(Provided entries Opens)

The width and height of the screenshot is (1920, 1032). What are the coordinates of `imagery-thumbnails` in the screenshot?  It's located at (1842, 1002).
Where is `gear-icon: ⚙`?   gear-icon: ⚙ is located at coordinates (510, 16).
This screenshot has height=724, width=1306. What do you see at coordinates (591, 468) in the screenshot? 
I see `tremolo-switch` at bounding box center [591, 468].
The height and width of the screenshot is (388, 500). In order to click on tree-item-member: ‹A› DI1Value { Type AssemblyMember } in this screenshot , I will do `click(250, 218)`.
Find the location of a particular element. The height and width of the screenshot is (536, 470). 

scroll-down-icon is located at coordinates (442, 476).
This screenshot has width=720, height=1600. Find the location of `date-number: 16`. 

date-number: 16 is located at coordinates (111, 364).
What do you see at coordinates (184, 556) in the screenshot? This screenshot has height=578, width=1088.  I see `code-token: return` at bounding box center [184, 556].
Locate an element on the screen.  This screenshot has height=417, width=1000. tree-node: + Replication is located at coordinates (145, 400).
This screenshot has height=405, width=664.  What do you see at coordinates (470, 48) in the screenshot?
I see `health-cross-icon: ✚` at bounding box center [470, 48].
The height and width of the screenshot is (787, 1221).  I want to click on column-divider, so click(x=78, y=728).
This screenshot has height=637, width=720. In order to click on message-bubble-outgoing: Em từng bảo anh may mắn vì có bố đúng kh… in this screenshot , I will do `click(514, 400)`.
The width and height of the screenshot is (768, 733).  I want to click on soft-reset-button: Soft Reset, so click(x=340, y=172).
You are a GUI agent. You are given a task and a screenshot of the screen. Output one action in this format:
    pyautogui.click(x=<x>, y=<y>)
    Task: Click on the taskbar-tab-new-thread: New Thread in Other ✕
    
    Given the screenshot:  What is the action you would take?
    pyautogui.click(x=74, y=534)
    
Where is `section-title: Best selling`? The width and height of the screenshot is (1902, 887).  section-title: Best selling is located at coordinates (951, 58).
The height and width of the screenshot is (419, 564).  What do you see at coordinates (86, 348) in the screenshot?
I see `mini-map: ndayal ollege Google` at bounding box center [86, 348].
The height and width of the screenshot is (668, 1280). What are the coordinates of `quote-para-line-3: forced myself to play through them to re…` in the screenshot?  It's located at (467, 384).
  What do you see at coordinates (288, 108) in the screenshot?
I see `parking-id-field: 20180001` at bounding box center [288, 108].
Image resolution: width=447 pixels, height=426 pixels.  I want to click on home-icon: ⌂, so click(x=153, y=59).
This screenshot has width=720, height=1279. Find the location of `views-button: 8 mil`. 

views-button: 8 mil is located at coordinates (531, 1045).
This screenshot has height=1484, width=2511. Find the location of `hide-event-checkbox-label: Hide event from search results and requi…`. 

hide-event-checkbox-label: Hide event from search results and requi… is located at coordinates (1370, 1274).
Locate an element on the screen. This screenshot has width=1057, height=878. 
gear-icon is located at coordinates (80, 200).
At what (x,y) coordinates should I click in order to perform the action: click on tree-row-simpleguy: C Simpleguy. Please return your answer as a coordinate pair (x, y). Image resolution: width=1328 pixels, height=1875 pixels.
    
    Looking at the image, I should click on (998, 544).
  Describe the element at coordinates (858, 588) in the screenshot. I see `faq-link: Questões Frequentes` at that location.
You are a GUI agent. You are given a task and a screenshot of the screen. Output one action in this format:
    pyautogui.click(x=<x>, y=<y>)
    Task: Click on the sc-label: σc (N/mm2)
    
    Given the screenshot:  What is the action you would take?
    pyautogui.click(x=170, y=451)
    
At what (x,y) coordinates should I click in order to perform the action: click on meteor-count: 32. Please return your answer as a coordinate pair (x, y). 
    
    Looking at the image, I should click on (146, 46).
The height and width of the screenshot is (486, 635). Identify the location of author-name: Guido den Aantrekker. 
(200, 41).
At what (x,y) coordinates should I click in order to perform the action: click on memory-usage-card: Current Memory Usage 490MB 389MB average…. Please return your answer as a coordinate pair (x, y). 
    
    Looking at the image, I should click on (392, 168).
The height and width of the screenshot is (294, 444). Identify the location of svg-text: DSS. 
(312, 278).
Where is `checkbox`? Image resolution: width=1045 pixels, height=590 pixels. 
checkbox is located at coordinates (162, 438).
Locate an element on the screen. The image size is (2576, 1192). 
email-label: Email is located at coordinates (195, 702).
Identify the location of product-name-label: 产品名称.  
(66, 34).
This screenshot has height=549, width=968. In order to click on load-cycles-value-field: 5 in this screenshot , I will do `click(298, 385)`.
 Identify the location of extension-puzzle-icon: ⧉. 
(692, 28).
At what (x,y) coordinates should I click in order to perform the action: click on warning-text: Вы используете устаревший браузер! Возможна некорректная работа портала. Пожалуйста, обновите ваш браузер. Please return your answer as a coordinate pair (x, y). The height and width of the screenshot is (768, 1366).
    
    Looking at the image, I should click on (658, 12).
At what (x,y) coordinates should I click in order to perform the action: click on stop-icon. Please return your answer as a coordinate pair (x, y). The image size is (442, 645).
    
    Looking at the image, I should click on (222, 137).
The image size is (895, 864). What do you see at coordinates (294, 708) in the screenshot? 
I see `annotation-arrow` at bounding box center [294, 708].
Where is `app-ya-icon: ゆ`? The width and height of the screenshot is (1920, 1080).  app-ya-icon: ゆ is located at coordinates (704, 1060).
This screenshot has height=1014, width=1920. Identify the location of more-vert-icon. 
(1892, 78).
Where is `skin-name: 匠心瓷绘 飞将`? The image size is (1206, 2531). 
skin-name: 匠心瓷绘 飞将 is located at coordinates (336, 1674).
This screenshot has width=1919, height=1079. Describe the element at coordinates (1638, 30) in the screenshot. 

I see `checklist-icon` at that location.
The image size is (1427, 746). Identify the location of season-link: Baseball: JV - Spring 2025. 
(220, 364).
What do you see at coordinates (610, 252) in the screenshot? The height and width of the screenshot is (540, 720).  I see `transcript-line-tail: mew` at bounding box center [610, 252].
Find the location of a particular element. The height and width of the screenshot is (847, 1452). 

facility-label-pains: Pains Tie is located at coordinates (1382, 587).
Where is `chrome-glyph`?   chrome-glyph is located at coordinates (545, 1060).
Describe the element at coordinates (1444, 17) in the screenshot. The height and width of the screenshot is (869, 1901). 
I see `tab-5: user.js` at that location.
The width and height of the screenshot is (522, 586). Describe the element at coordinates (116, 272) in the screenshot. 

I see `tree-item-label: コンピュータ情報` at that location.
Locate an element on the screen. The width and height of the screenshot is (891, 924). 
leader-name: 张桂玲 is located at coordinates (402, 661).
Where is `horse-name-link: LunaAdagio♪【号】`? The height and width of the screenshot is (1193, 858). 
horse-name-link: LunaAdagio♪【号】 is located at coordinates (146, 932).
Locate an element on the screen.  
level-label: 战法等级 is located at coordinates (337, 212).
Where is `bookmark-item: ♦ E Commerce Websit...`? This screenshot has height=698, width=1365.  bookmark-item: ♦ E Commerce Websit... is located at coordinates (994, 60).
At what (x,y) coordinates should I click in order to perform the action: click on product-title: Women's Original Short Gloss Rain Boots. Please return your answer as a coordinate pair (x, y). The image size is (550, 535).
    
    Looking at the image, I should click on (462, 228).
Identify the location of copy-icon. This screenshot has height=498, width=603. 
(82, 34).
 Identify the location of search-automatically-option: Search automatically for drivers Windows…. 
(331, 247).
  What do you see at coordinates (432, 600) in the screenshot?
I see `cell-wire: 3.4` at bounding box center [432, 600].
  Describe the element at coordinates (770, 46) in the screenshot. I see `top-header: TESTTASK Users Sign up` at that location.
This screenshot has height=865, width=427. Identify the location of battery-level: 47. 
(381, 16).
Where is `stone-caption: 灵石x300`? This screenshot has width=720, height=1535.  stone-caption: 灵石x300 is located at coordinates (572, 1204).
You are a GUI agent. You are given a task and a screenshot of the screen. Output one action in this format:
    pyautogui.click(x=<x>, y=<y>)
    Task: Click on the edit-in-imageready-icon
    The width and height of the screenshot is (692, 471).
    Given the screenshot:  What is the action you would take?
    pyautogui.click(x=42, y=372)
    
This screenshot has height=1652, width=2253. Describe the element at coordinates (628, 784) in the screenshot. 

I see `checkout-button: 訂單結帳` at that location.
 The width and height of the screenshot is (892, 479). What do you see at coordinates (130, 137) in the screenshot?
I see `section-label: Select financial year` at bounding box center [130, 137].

(Provided entries Closes)

Request ▸ Turn the entries, from the first one through the line containing "coordinates (145, 400).", into a two-column CSV with the columns input and output. Give one row per entry, put its text and its answer each in a single quoted field, and replace line breaks with spaces.

Result of the exercise ▸
input,output
"The width and height of the screenshot is (1920, 1032). What are the coordinates of `imagery-thumbnails` in the screenshot?","It's located at (1842, 1002)."
"Where is `gear-icon: ⚙`?","gear-icon: ⚙ is located at coordinates (510, 16)."
"This screenshot has height=724, width=1306. What do you see at coordinates (591, 468) in the screenshot?","I see `tremolo-switch` at bounding box center [591, 468]."
"The height and width of the screenshot is (388, 500). In order to click on tree-item-member: ‹A› DI1Value { Type AssemblyMember } in this screenshot",", I will do `click(250, 218)`."
"Find the location of a particular element. The height and width of the screenshot is (536, 470).","scroll-down-icon is located at coordinates (442, 476)."
"This screenshot has width=720, height=1600. Find the location of `date-number: 16`.","date-number: 16 is located at coordinates (111, 364)."
"What do you see at coordinates (184, 556) in the screenshot? This screenshot has height=578, width=1088.","I see `code-token: return` at bounding box center [184, 556]."
"Locate an element on the screen.","This screenshot has height=417, width=1000. tree-node: + Replication is located at coordinates (145, 400)."